I've often heard people say that $K$-theory of $C^*$-algebras generalises topological $K$-theory, for the reason that, say if $M$ is a compact manifold, we have
$K_0(C(M)) = K^0(M)$,
where $C(M)$ denotes the continuous functions on $M$ with values in $\mathbb{C}$.

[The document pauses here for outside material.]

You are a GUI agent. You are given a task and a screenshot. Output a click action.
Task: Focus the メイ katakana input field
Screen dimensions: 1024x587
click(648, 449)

But the analogous relation doesn't seem to hold for $K_1$: let $M = pt$, then $K_1(C(pt)) = K_1(\mathbb{C}) = 0$, but $K^1(pt) = K^0(S^1 \wedge pt) = K^0(pt) = \mathbb{Z}.$
Have I made a mistake somewhere here?
It's not true that $K^1(pt)=K^0(S^1\wedge pt)$, or that $K^1(X)=K^0(S^1\wedge X)$ in general. This statement is only correct for reduced $K$-theory: $\widetilde{K}^1(X)=\widetilde{K}^0(S^1\wedge X)$ for any pointed space $X$ (or you could say $K^1(X)=\widetilde{K}^0(S^1\wedge X)$ since $\widetilde{K}^1$ is the same as $K^1$). So $K^1(pt)=\widetilde{K}^0(S^1\wedge pt)=\widetilde{K}^0(pt)$ which is indeed trivial.